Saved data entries
┄┄┄┄┄┄┄┄┄┄┄┄┄┄┄┄┄┄┄┄
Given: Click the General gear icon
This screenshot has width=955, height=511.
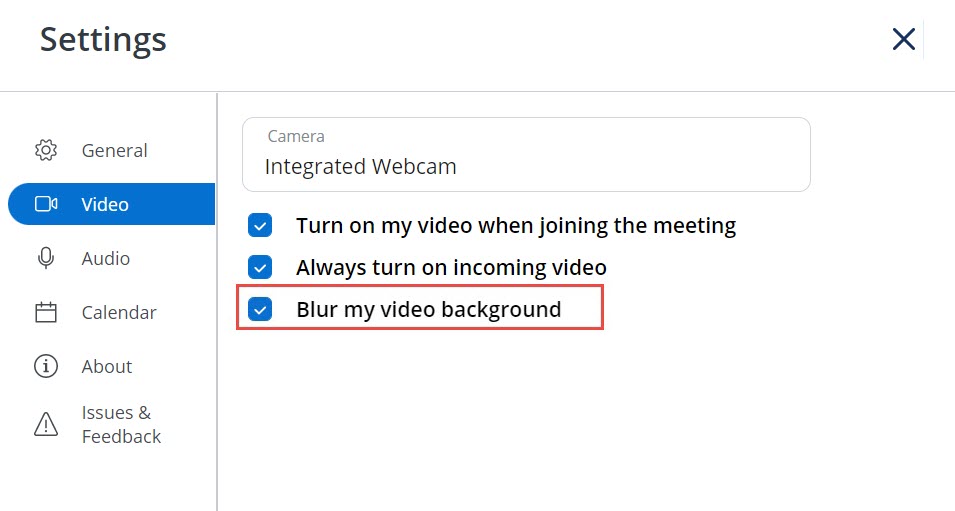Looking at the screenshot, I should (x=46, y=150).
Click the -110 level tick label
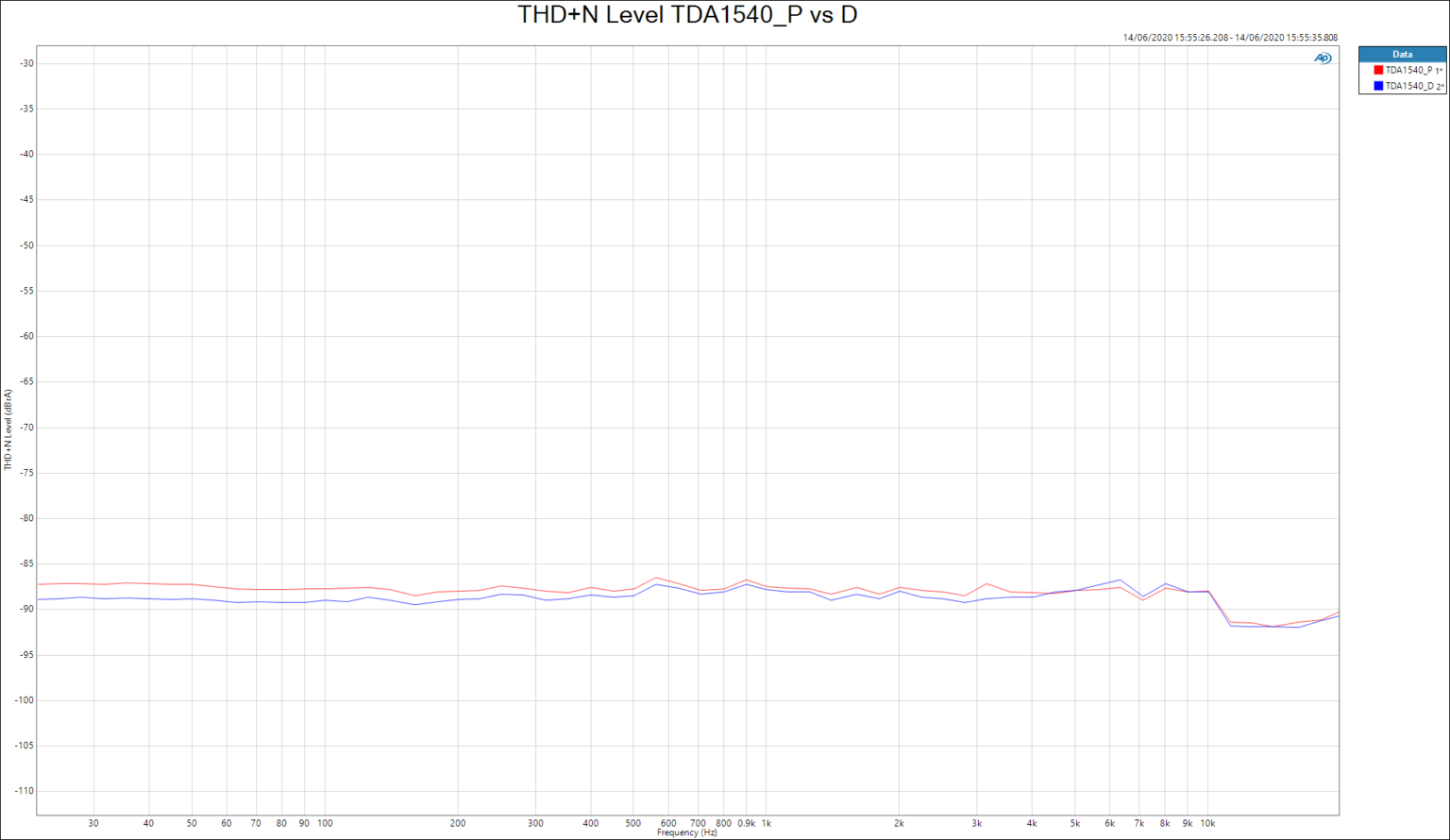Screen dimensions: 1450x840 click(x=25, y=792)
┄┄┄┄┄┄┄┄┄┄┄┄┄┄┄┄┄┄┄┄
Please copy the data above exactly, omitting the pictures.

-- Written answer --
Given: Click the General gear icon
This screenshot has width=955, height=511.
Looking at the screenshot, I should (x=46, y=150).
Click the -110 level tick label
Screen dimensions: 1450x840 click(x=25, y=792)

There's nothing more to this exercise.